Although the security agreement was hammered out between the Bush and al-Maliki administrations, the Obama administration will be a primary beneficiary of the agreement. With a withdrawal date set, the new President can claim his part in having helped pushed the process along to establish a timeline for extracting U.S. forces; but, at the same time, he can use the breathing space it provides to make sure that the withdrawal goes well. That’s important because, as Krauthammer notes, “the war is not over.” If Iraq’s democracy is to succeed and its economy to grow, security must be firmly established.

 

As Gen. David Petraeus repeatedly insists, our (belated) successes in Iraq are still fragile. There has already been an uptick in terror bombings, which will undoubtedly continue as what’s left of al-Qaeda, the Sadrist militias and the Iranian-controlled ‘special groups’ try to disrupt January’s provincial elections. The more long-term danger is that Iraq’s reborn central government becomes too strong and, by military or parliamentary coup, the current democratic arrangements are dismantled by a renewed dictatorship that abrogates the alliance with the United States.
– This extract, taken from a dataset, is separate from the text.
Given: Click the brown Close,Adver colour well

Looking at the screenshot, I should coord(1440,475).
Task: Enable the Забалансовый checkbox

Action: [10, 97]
Such disasters are possible. But if our drawdown is conducted with the same acumen as was the surge, not probable.”

 

Although Krauthammer doesn’t refer to it as the Big Bang, he clearly sees what is happening in Iraq as a “purposeful shock applied to that region’s calcified system of authoritarian rule.” He concluded:

 

A self-sustaining, democratic and pro-American Iraq is within our reach. It would have two hugely important effects in the region. First, it would constitute a major defeat for Tehran, the putative winner of the Iraq war, according to the smart set. Iran’s client, Moqtada al-Sadr, still hiding in Iran, was visibly marginalized in parliament — after being militarily humiliated in Basra and Baghdad by the new Iraqi security forces. Moreover, the major religious Shiite parties were the ones that negotiated, promoted and assured passage of the strategic alliance with the United States, against the most determined Iranian opposition. Second is the regional effect of the new political entity on display in Baghdad — a flawed yet functioning democratic polity with unprecedented free speech, free elections and freely competing parliamentary factions. For this to happen in the most important Arab country besides Egypt can, over time (over generational time, the time scale of the war on terror), alter the evolution of Arab society. It constitutes our best hope for the kind of fundamental political-cultural change in the Arab sphere that alone will bring about the defeat of Islamic extremism. After all, newly sovereign Iraq is today more engaged in the fight against Arab radicalism than any country on earth, save the United States — with which, mirabile dictu, it has now thrown in its lot.”

 

Of course there is a lot more that has to happen in Iraq besides “free elections and freely competing parliamentary factions” in order for Iraq to become a peaceful and prosperous state. As I wrote in the post entitled Development and Corruption in Iraq, government and business leaders must operate in a transparent and trusted way. If they don’t, they won’t be able to attract the necessary foreign direct investment to create a sustainable and diverse economy. Krauthammer is correct in pointing out that we should not prematurely celebrate how far Iraq has come in so short a time. Iraqis still live in a volatile neighborhood but every step forward helps bring them closer to a safer and more prosperous future.